Séance solennelle ce jeudi à l'Assemblée législative de Brasilia en l'honneur du 58e anniversaire du coup d'État militaire de 1964 dont Jair Bolsonaro est un grand admirateur.

 

À la demande du député d'État Capitão Assumção (PL), une séance solennelle a lieu ce jeudi à l'Assemblée législative de Brasilia en l'honneur du 58e anniversaire du coup d'État militaire de 1964. Rien d’étonnant quand on sait que Jair Bolsonaro, ex-capitaine chez les parachutistes et dont le gouvernement comprend plusieurs militaires parmi les ministres, est un admirateur avoué de la période de la dictature.

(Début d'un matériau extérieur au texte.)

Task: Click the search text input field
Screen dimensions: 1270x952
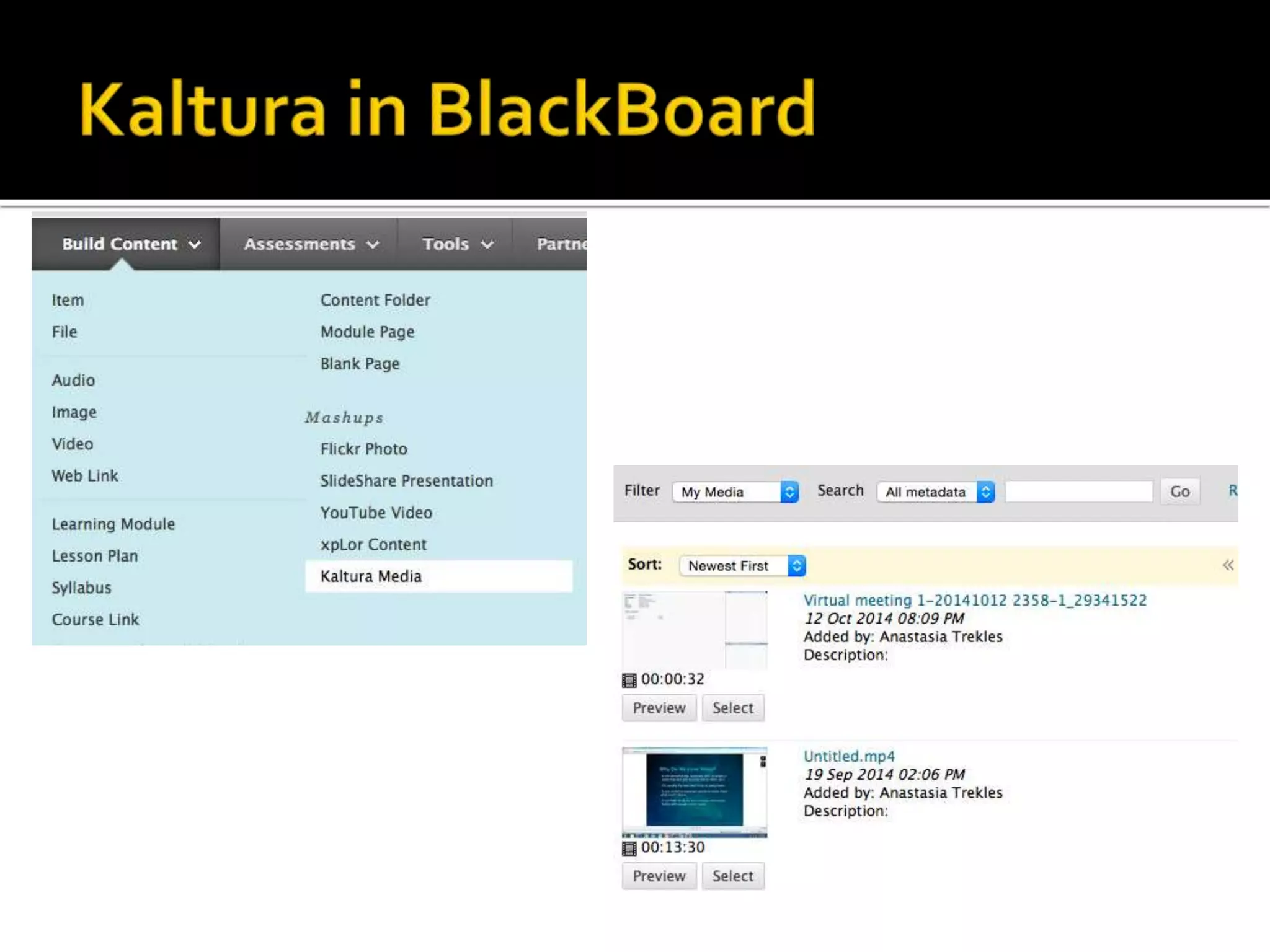Action: point(1078,492)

Le président d’extrême droite Jair Bolsonaro, élu en 2018 et  a pris ses fonctions le 1er janvier 2019, avait ordonné  la commémoration du 31 mars 1964, date du coup d’État militaire qui a confisqué la démocratie pendant 21 ans. Cinq généraux se sont succédés à la tête de la junte qui a dirigé pays pendant cette période de répression, de tortures des opposants ou d’assassinats (plusieurs centaines d’entre eux ont perdu la vie). Le régime s'est durci en 1968 avec l'interdiction des manifestations, la censure et le jugement des prisonniers politiques par des tribunaux militaires. Beaucoup d’artistes et d’opposants politiques se sont exilés, comme les musiciens Gilberto Gil et Caetano Veloso, pour sauver leur vie.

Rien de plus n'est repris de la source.